Some of the people I've talked with over the years study things like nuclear weapons arms control or cyberwarfare. The most paranoid of the bunch have resorted to having Virtual Private Servers screen shot websites with headless browsers once it loads and pipe it back to their research machine. I can't remember if it's a table of PNGs or just one big one, but either way it's sent back over a SSH tunnel and when you click the server knows what you're trying to click on and preforms the action for you, and will randomly forward the click to a new VPS.
It's not perfect because the IP blocks make it obvious that it comes from DigitalOcean, AWS, etc, but it's sure better than loading untrusted PDFs or JS locally. Still vulnerable to a network attack, though.
>I generally do not connect to web sites from my own machine, aside from a few sites I have some special relationship with.

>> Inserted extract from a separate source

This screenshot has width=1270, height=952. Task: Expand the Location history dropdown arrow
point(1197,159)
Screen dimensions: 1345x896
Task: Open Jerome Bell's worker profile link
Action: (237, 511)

I usually fetch web pages from other sites by sending mail to a program (see https://git.savannah.gnu.org/git/womb/hacks.git) that fetches them, much like wget, and then mails them back to me. Then I look at them using a web browser, unless it is easy to see the text in the HTML page directly. I usually try lynx first, then a graphical browser if the page needs it
open multiple browser sessions for the user, and randomly choose one of them as the 'result' (but still click on all of them, even if the resultant page isn't viewed).
Isn't that worse, a big brother in the middle watching everything and even doing TLS termination? Unless it's running on a Tor-like distributed system?
This type of tracking seems to assume the user is not bothering to send a fake Referer, e.g. she can just use the URL she is requesting, or just omit the header. One could argue such users are "low-hanging fruit".
Very few websites will vary the response if there is no Referer. Sending it really offers little benefit to the user.
Setting up a "headless" browser also seems like overkill. Firefox 57 and later has a -screenshot command line option which saves a PNG. No need to launch X11 for this to work.
I can't speak to why it was originally defined, but since the Referer [sic] header has existed for decades, many sites depend on it to function. The Smart Referer extension whitelist[1] and bug tracker[2] have several examples.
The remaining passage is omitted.